# Objective
Convert the material below into a Markdown table with the columns Row and Content, one numbered row per line, skipping blank lines. Omit the pictures.
· · · · · · ·
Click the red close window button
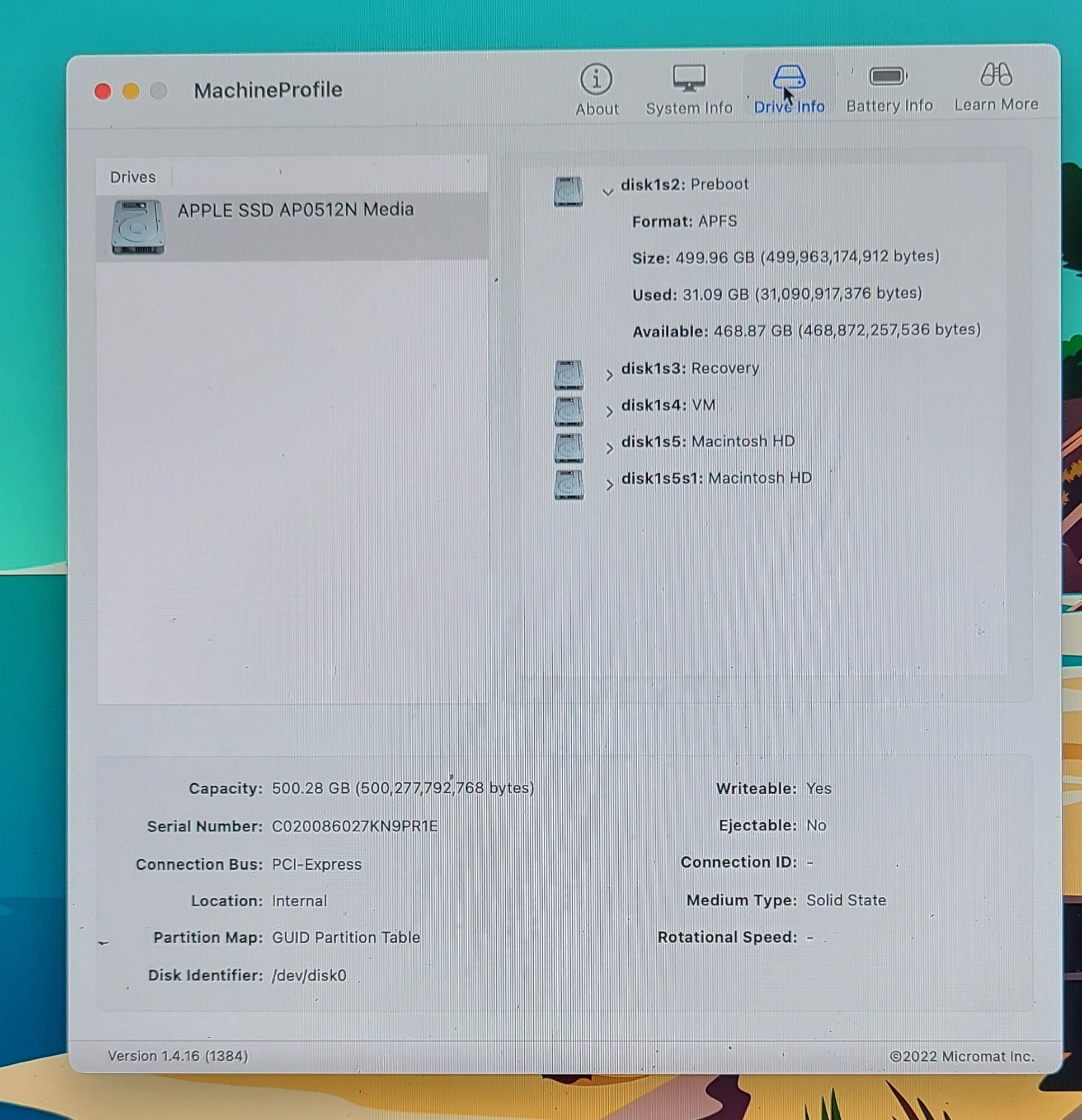 click(x=103, y=91)
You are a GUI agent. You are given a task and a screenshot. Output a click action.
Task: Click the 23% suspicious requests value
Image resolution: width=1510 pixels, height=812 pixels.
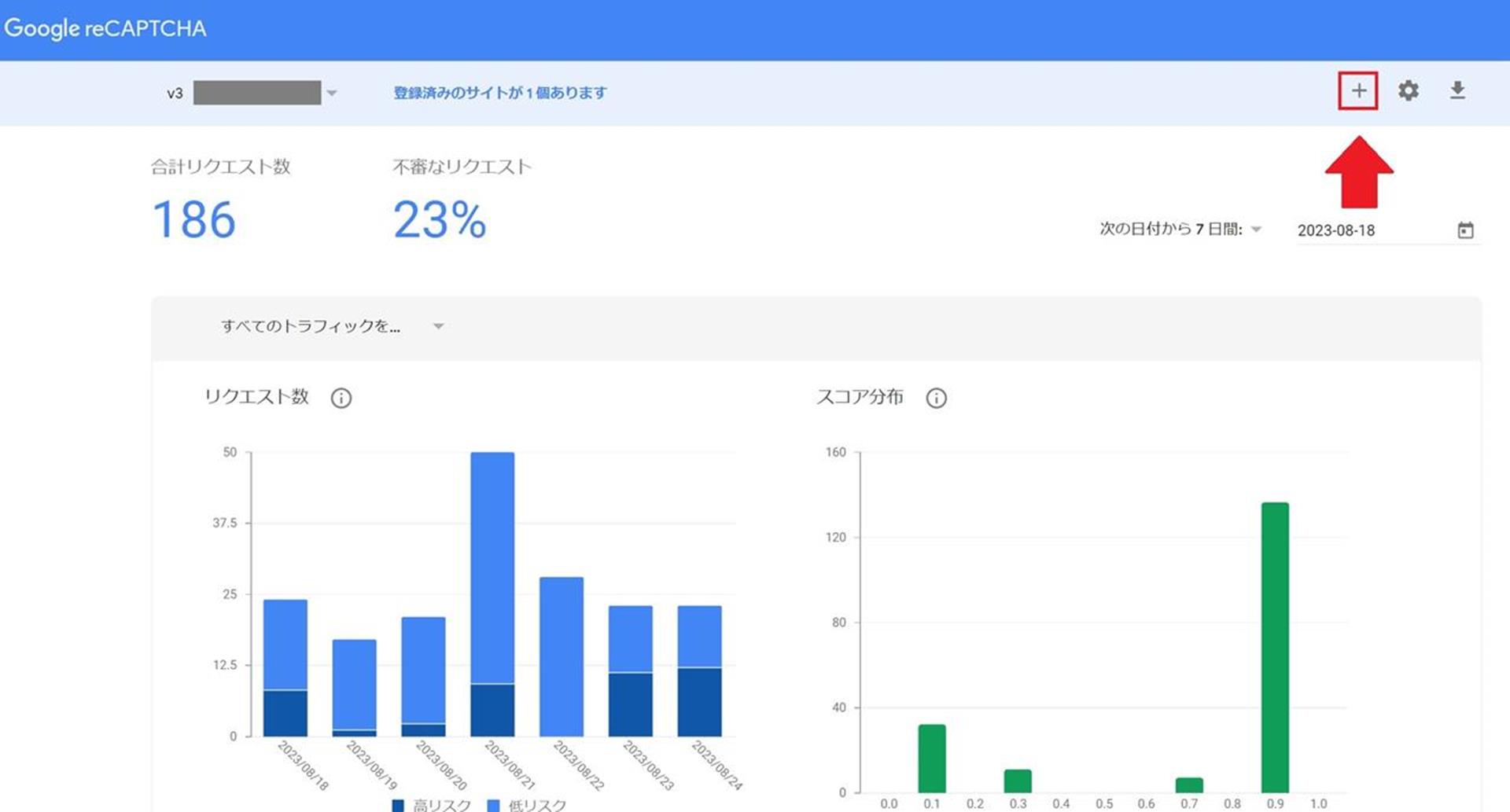tap(439, 219)
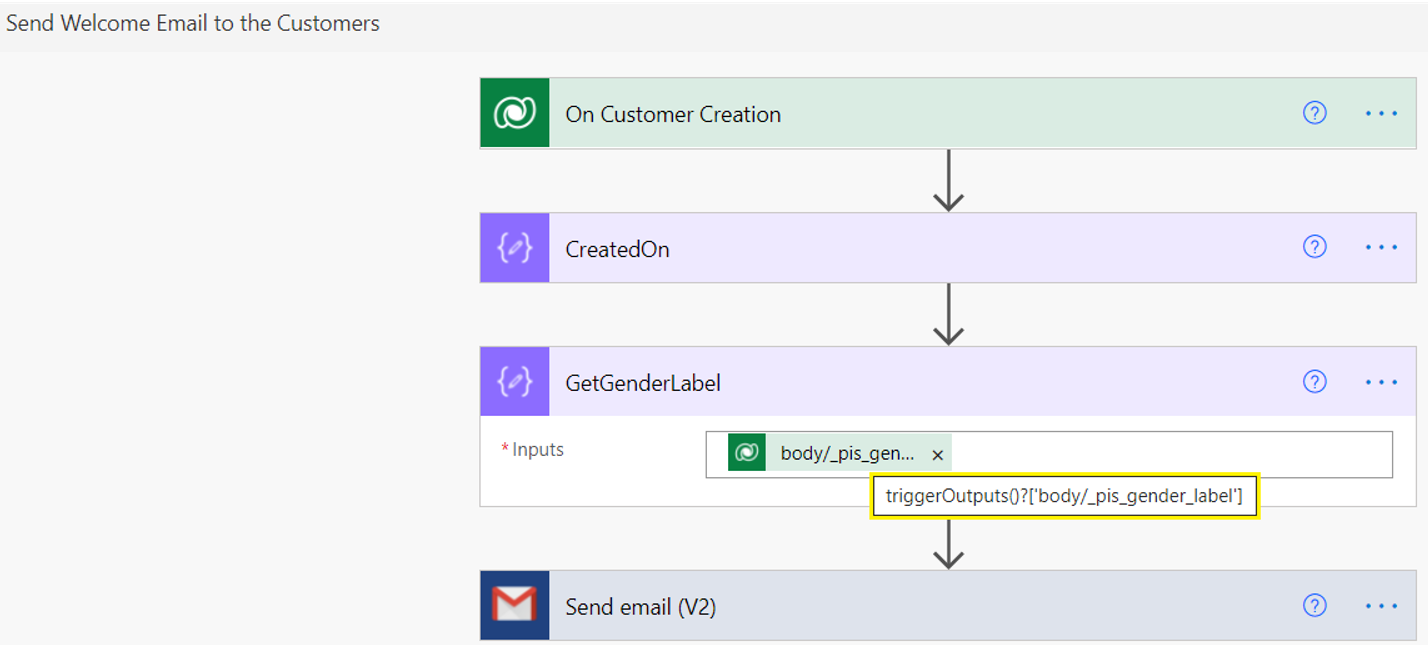The image size is (1428, 645).
Task: Click the Dataverse icon on On Customer Creation
Action: 514,113
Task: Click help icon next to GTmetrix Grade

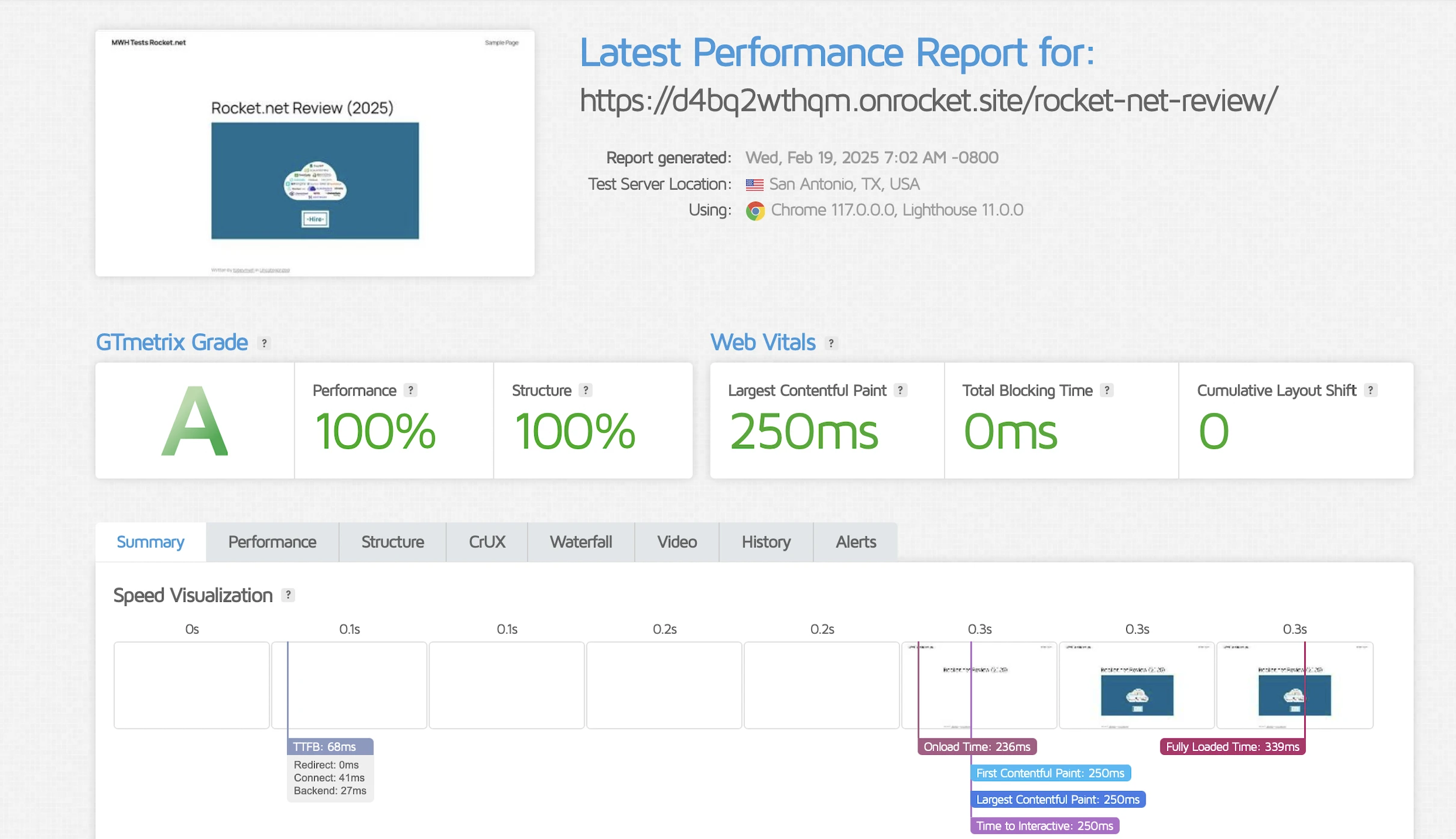Action: click(264, 343)
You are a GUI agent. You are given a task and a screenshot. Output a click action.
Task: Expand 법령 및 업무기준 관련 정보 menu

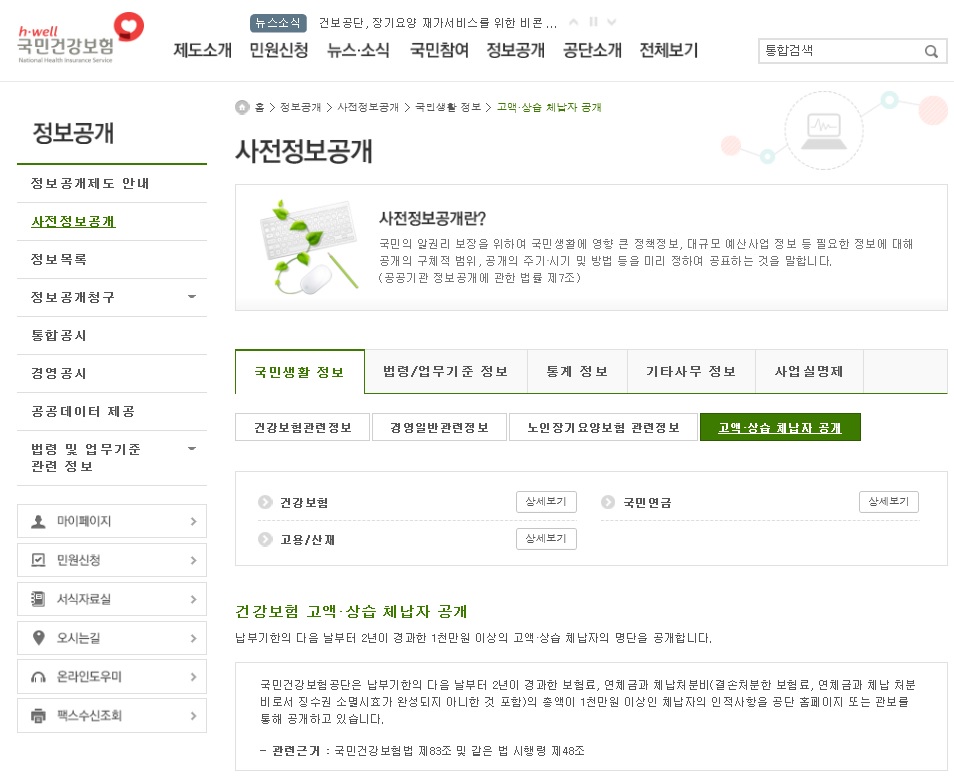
· · · · · · ·
# Answer to this exercise
| Row | Content |
|---|---|
| 1 | Click the red close window button |
| 2 |  click(x=103, y=91) |
| 3 | You are a GUI agent. You are given a task and a screenshot. Output a click action. |
| 4 | Task: Click the 23% suspicious requests value |
| 5 | Image resolution: width=1510 pixels, height=812 pixels. |
| 6 | tap(439, 219) |
| 7 | The image size is (1428, 645). |
| 8 | Task: Click the Dataverse icon on On Customer Creation |
| 9 | Action: 514,113 |
| 10 | Task: Click help icon next to GTmetrix Grade |
| 11 | Action: click(264, 343) |
| 12 | You are a GUI agent. You are given a task and a screenshot. Output a click action. |
| 13 | Task: Expand 법령 및 업무기준 관련 정보 menu |